Here, this step has already been described in detail in S103, and the repeated portions are not described here again. And during training, determining a depth value range parameter in the processing parameters of the processing model according to the distance from the real object in the road to the camera set. Compared with the depth value range with infinity as the upper limit value, the depth value range determining method can remove the invalid depth value in the depth value range with infinity as the upper limit value by determining the depth value range according to the distance between the real object in the road and the camera set, eliminate the calculation process of calculating by using the invalid depth value, reduce the memory calculation amount and improve the calculation efficiency. When the processing model adopts a model structure based on a neural network, the depth value range is recommended to be [0, 96] according to the actual application range in the actual drive test data.

And S204, acquiring binocular images of the road synchronously shot by the camera group.

Here, this step has already been described in detail in S104, and the repeated portions are not described here again. Fig. 10 is a left eye image of a road provided in the second embodiment of the present application, as shown in fig. 10, the left eye image includes trees, curbs, lanes, street lamps, buildings, sky, and the like.

And S205, processing the binocular image by using the trained processing model to generate a depth map of the binocular image.

Here, this step has already been described in detail in S105, and the repeated portions are not described here again.

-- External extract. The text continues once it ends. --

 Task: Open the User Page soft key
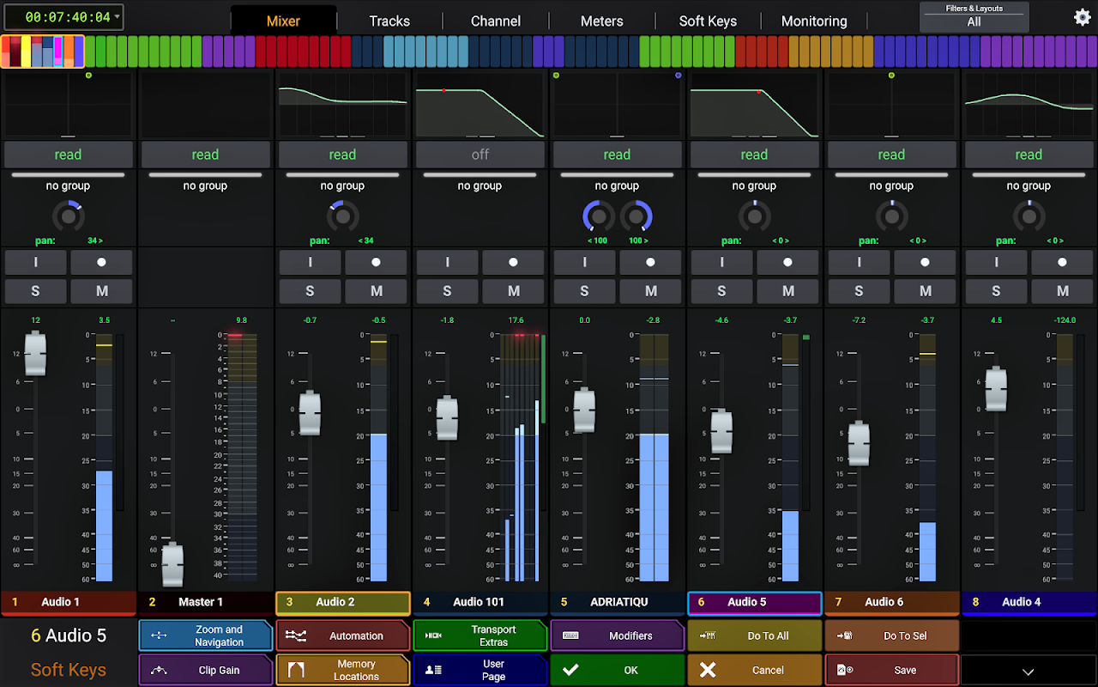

Fig. 11 is a depth map obtained by processing the binocular image shown in fig. 10 using a processing model, and as shown in fig. 11, dark gray represents a portion closer to the camera, and light gray represents a portion farther away, and it can be known from fig. 11 that a clear boundary exists between a sky portion and a tree portion farther away from the image capturing apparatus, and a clearer distant view edge can be obtained. Fig. 12 is a depth map obtained by processing the binocular image shown in fig. 10 using a contrast model, and the contrast model is obtained by training using a depth pattern that sets the depth value of the pixel region corresponding to the sky to zero, as shown in fig. 12, the depth map obtained by processing the contrast model has no obvious boundary between the sky part and the tree part.

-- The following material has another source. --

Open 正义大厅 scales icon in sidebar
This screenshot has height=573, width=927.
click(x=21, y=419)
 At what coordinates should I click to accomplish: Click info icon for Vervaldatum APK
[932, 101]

In the embodiment of the application, in the process of generating the depth map training sample, the depth value of the pixel region corresponding to the sky is set as the maximum depth value, and by using the depth pattern training processing model, the boundary of the depth map generated by the obtained processing model is clearer, and especially, the boundary between the sky and an object located around the sky can obtain a clearer distant view edge.

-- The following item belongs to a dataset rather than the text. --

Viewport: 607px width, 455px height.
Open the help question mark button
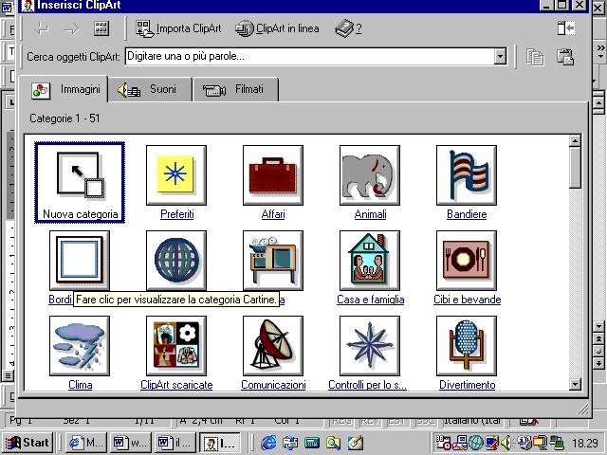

Fig. 13 is a schematic structural diagram of a depth map obtaining apparatus according to a third embodiment of the present application. As shown in fig. 13, a depth map obtaining apparatus 300 provided in an embodiment of the present application includes:

the acquisition module 301 is configured to acquire binocular images of a road synchronously photographed by the camera group;

a processing module 302, configured to process the binocular image using the trained processing model to generate a depth map of the binocular image, where the trained processing model is obtained by training using training data, and the training data includes: binocular image samples for processing model input data and depth map samples for processing model output data.

Optionally, the apparatus further comprises:

the obtaining module 301 is further configured to obtain a point cloud of a training scene and a captured image of the training scene, where the captured image includes a left eye image sample and a right eye image sample in a binocular image sample;

the determining module 303 is further configured to determine a depth map sample according to the point cloud and the captured image.